= Coryphaeus =

Leader for a chorus or group

In Attic drama, the coryphaeus, corypheus, or koryphaios (κορυφαῖος, from κορυφή, koryphḗ́, meaning "the top of the head") was the leader of the chorus. Hence the term (sometimes anglicised as coryphe) is used for the chief or leader of any company or movement. The original Greek coryphaeus spoke for all the chorus, whenever the chorus took part in the action, in quality of a person of the drama, during the course of the acts.

The term is sometimes used for the chief or principal of any company, corporation, sect, opinion, etc.
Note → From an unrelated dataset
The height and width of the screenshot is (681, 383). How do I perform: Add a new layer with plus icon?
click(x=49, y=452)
Thus, Eustathius of Antioch is called the coryphaeus of the First Council of Nicaea of AD 325, and Cicero calls Zeno of Citium (c. 334) the coryphaeus of the Stoics.
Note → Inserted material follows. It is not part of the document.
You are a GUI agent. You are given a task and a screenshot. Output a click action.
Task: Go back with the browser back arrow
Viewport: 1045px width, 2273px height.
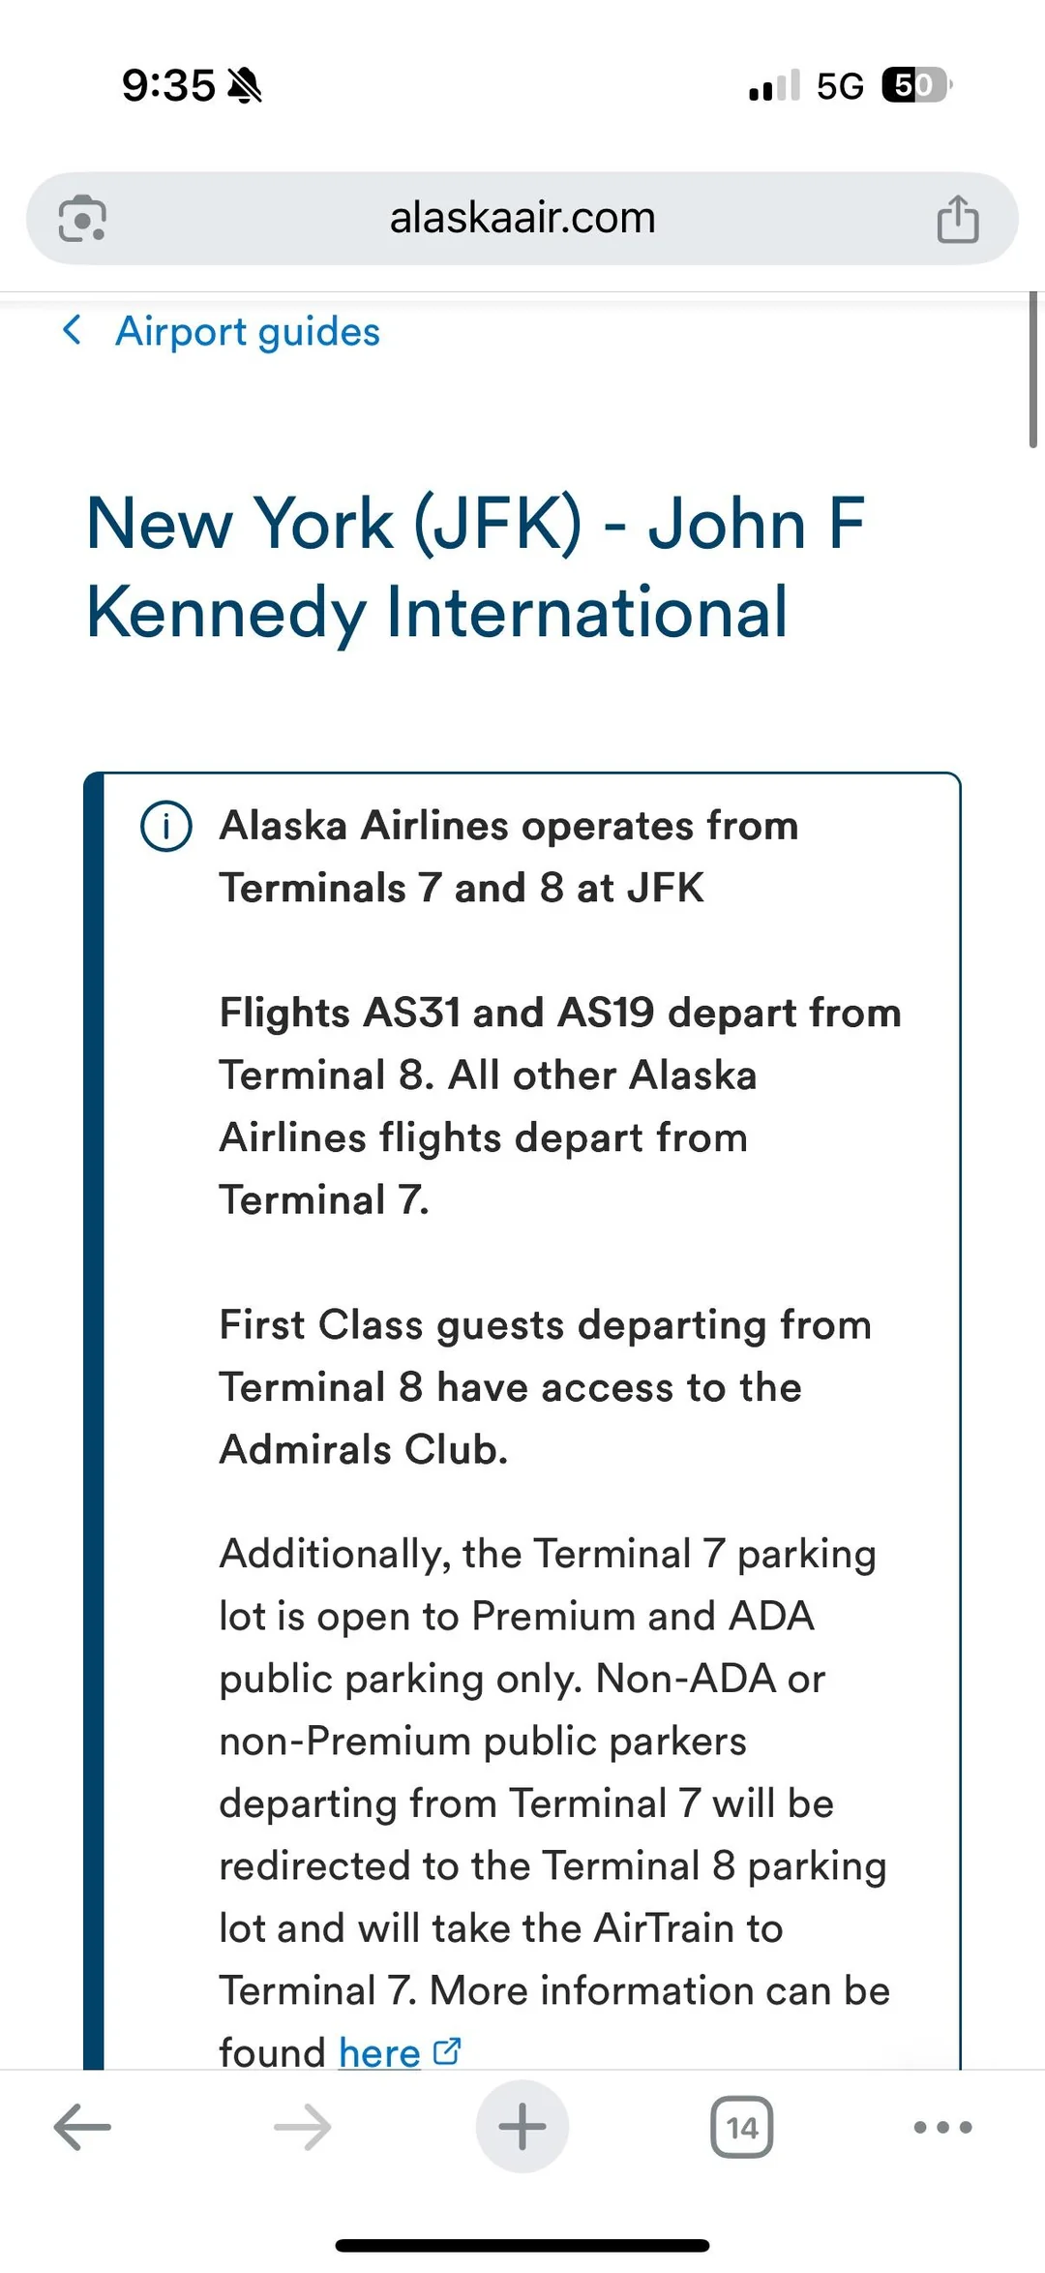[82, 2127]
Apostles Peter and Paul are often entitled "Coryphaeus" in Orthodox Christian iconography.

In 1856 the University of Oxford established the office of Coryphaeus or Praecentor with the duty of leading the musical performances directed by the Choragus. The office ceased to exist in 1899.

Solzhenitsyn's In the First Circle (1968), often refers to Stalin as a "Coryphaeus" ("the Coryphaeus of all the Sciences", for example), meaning that he speaks for all in the Soviet Union.

==In video games==
Corypheus is an antagonist introduced in the Legacy DLC for Dragon Age II. The same Corypheus returns as the central antagonist and the catalyst to the events of Dragon Age: Inquisition.